Healthy food abstinence: why fasting is so healthy

nourishment
That’s why fasting is so healthy – and better than any diet

Instead of 2000 calories, only about 300 a day: fasting according to the method of the Hessian doctor Otto Buchinger is the fasting cure most commonly used in Europe.

© Heike Rau/ Adobe Stock

It sounds radical: for a longer period of time you only live on broth, water and tea. Fasting is trendy. No wonder: it has an almost beneficial effect on our body. And alleviates the course of numerous diseases.

Fasting – that sounds like agony and withdrawal. This is only for weight loss fanatics or religious ascetics, many might think. Pure deprivation. But that’s a misconception. Living briefly with a total lack of food has been in our genes since time immemorial: hunters and gatherers have no granaries and supermarkets. Our conservative organism, evolutionarily overtaken by the oversupply of food, apparently still loves such phases today – otherwise it first gets fat and then gets sick: If the deprivation did not last too long for our ancestors, it was a healthy balance, modern fasting research proves it. In our modern everyday life, phases without eating are practically non-existent: today, people snack up to ten times a day. We live in constant abundance.

It is known from the latest research results that the voluntary renunciation of food in the form of fasting has a rejuvenating and regenerating effect. Fasting acts as a healing shock to the body, triggering a series of biomechanical responses and healing processes. Carbohydrate reserves in the liver are broken down and blood sugar levels drop. After about 24 hours, the body switches to fasting mode. Adipose tissue is then broken down into energy-rich fatty acids. From this, the liver forms so-called ketones – an alternative fuel. This supplies the brain instead of sugar and seems to have a positive effect on neurological diseases such as Parkinson’s, multiple sclerosis or dementia.
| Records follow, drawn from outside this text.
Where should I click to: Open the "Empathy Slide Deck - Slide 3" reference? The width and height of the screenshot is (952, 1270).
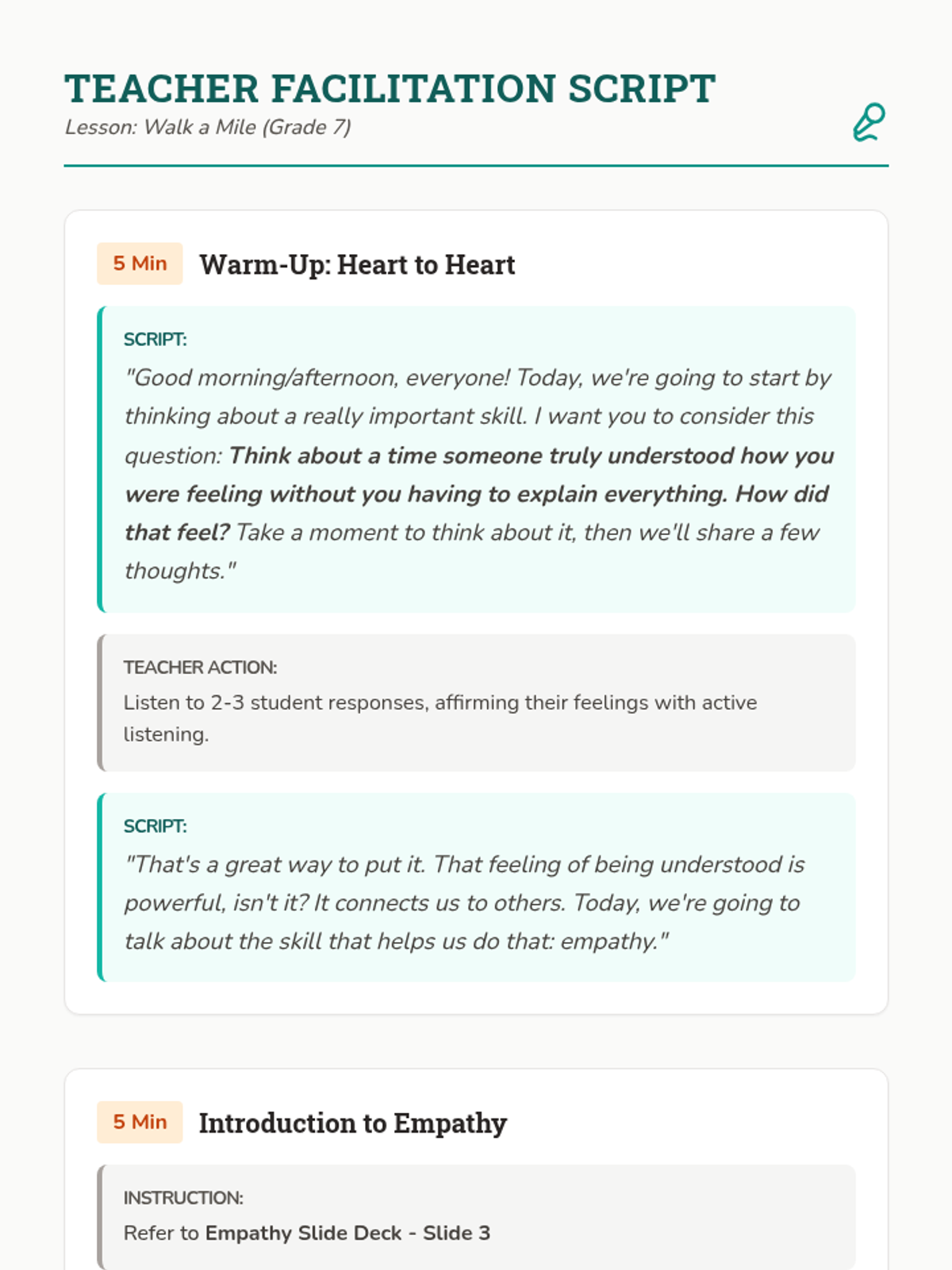coord(347,1233)
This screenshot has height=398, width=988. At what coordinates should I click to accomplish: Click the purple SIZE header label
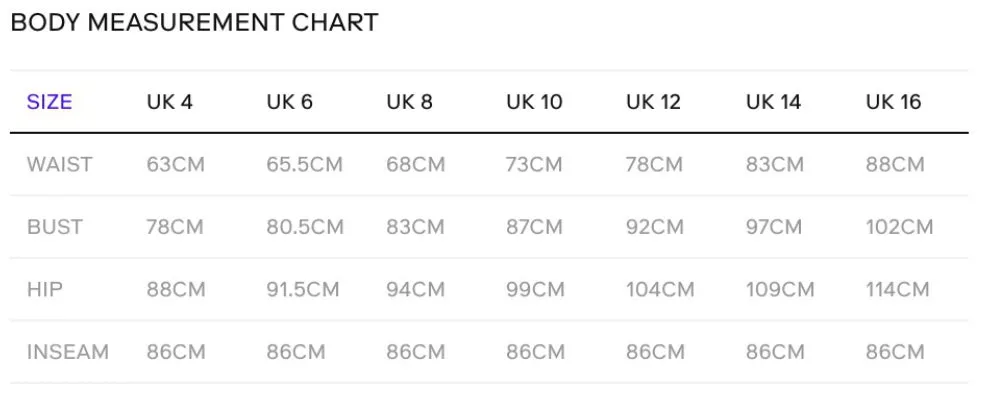point(49,101)

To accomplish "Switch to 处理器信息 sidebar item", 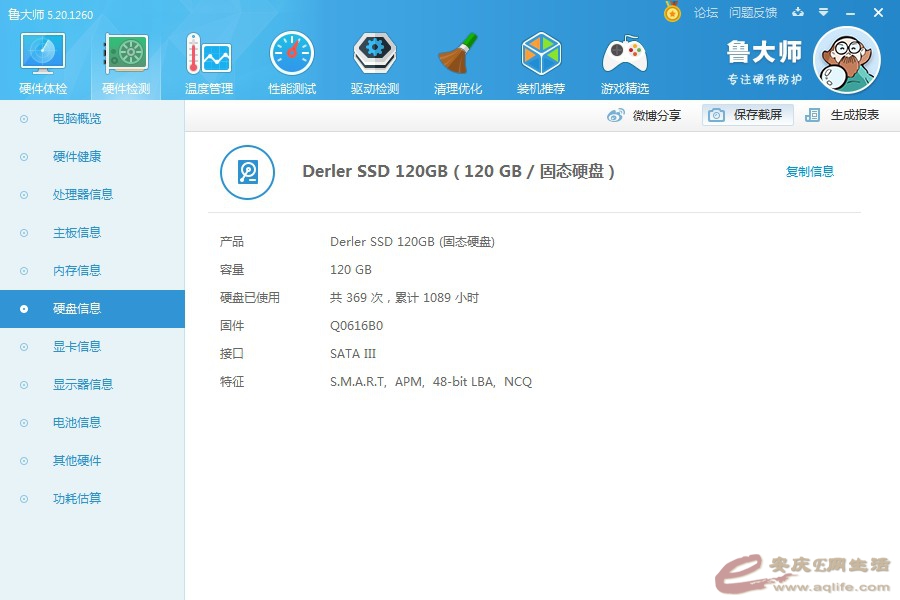I will (83, 195).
Among other things, new nerve cells form from brain stem cells. There are even initial scientific results that indicate that age and cancer genes in the genetic material are silenced during fasting.

Fasting is stressful for the body – but not harmful

Instead of the usual 2000 calories a day, only around 300 are available. The starvation diet is stress for the body – but only for a short time and therefore not harmful. On the contrary, genes and proteins responsible for cell protection and renewal are activated. A kind of recycling program for cell waste – the so-called autophagy – starts. Old and damaged protein in the cells is first coated, transported away in packages, then broken down and finally used to build new proteins. A process that is said to have a positive effect on cell aging. The microbiome also regenerates, and fasting also acts as a time of recovery for the intestine and its microscopic inhabitants. Although more adrenaline and cortisol are also released, the brain soon reduces the docking points for these stress hormones. Their number decides how burdensome the effect of the stress hormones ultimately turns out to be.

Unlike dieting, calories are not important

In nutritional science, the opinion is becoming more and more widespread: It’s not the calories on the plate that count, but the hours in the day without food. Above all, the difference in the physical processes during or diet or fasting is big. If you fast, your body will soon switch to fat burning. So-called ketones are then used as an energy source instead of sugar. The metabolism of these chemical compounds appears to have a positive effect on the formation of new brain cells.